## Written instruction 1
Decide whether each statement below agrees with the post on the freedom debate. Answer yes or no for each and quote the deciding words of the post. (a) The debate on freedom took place in 2006. (b) Neal Lawson argued for the right liberal side. (c) The post holds that politics is properly seen as being only about freedom.
## Written instruction 2
Transcribe the passage of the post on the freedom debate that starts at "Sunday, July 27, 2014" and ends at "points of interest.".

## Text extract

########

Sunday, July 27, 2014

The freedom debate

Back in 2006 there was a debate on freedom between some British left and right liberals. Much of it is predictable and unenlightening, but there were a few points of interest.

The left liberal was Neal Lawson. He began with this observation:
Politics is about competing conceptions of liberty or freedom. What is it to live freely?

In a sense he is right. The banner of liberal politics has for a long time been the word freedom. Our current PM, Tony Abbott has said:
The dream of greater personal freedom is probably the Liberal Party’s nearest equivalent to a “light on the hill”

And:
The Liberal Party’s animating principle is freedom

There are two responses to be made to this. First, it is limiting and distorting to see politics as being only about freedom. People do want to be free, but they also want other things as well: happy marriages, the opportunity to raise children, a work and life balance, membership of a community they are proud to belong to, achievements in culture and the arts, a productive economy, an attractive environment, some level of cultural continuity, the upholding of a national identity and so on.

The proper role of a government is to hold in balance a range of goods that sometimes compete with each other, to the point that there is a framework of society that fits together. Part of this framework will be an understanding of what the proper limits of a government are.

########

## Supplied data
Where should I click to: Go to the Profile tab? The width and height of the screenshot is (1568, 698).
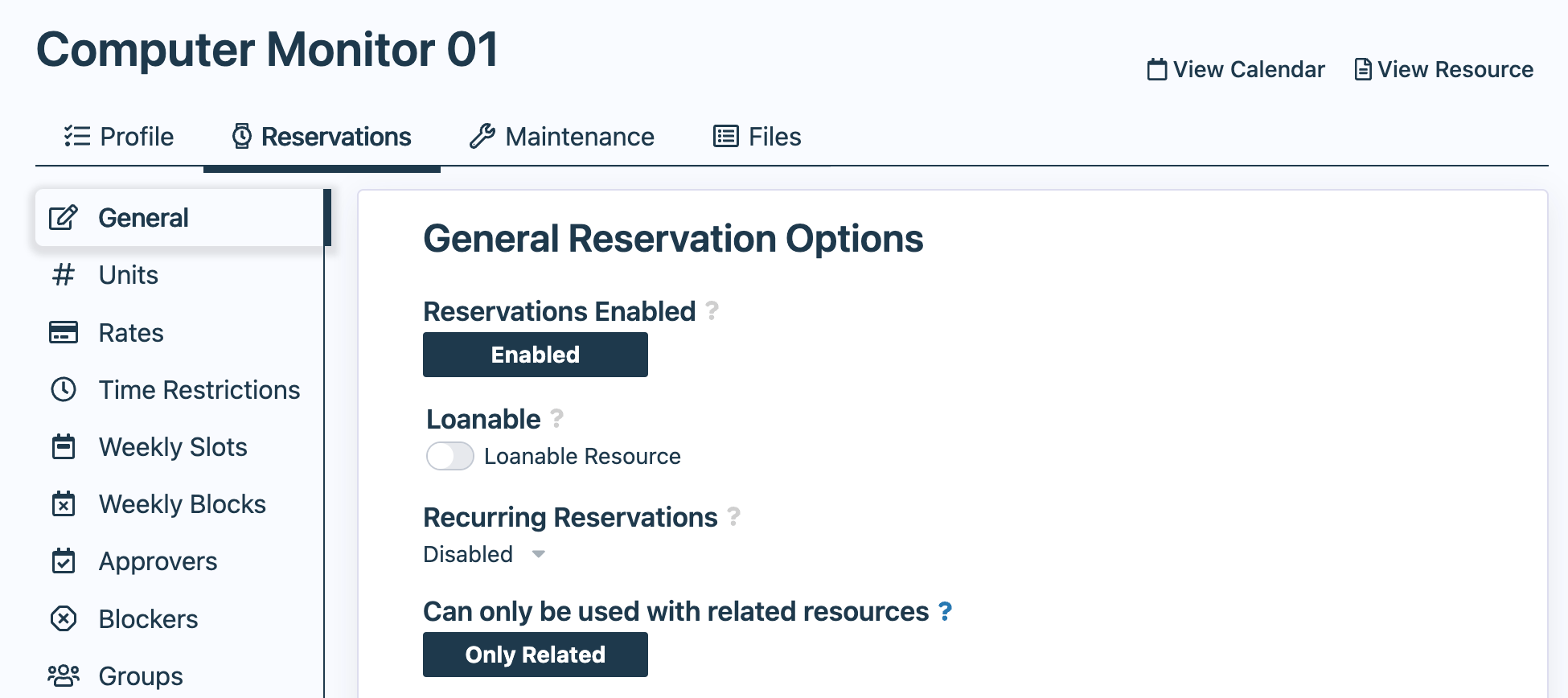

########

## Written response 1
(a) Yes: "Back in 2006 there was a debate on freedom between some British left and right liberals."
(b) No: "The left liberal was Neal Lawson."
(c) No: "it is limiting and distorting to see politics as being only about freedom."

## Written response 2
Sunday, July 27, 2014

The freedom debate

Back in 2006 there was a debate on freedom between some British left and right liberals. Much of it is predictable and unenlightening, but there were a few points of interest.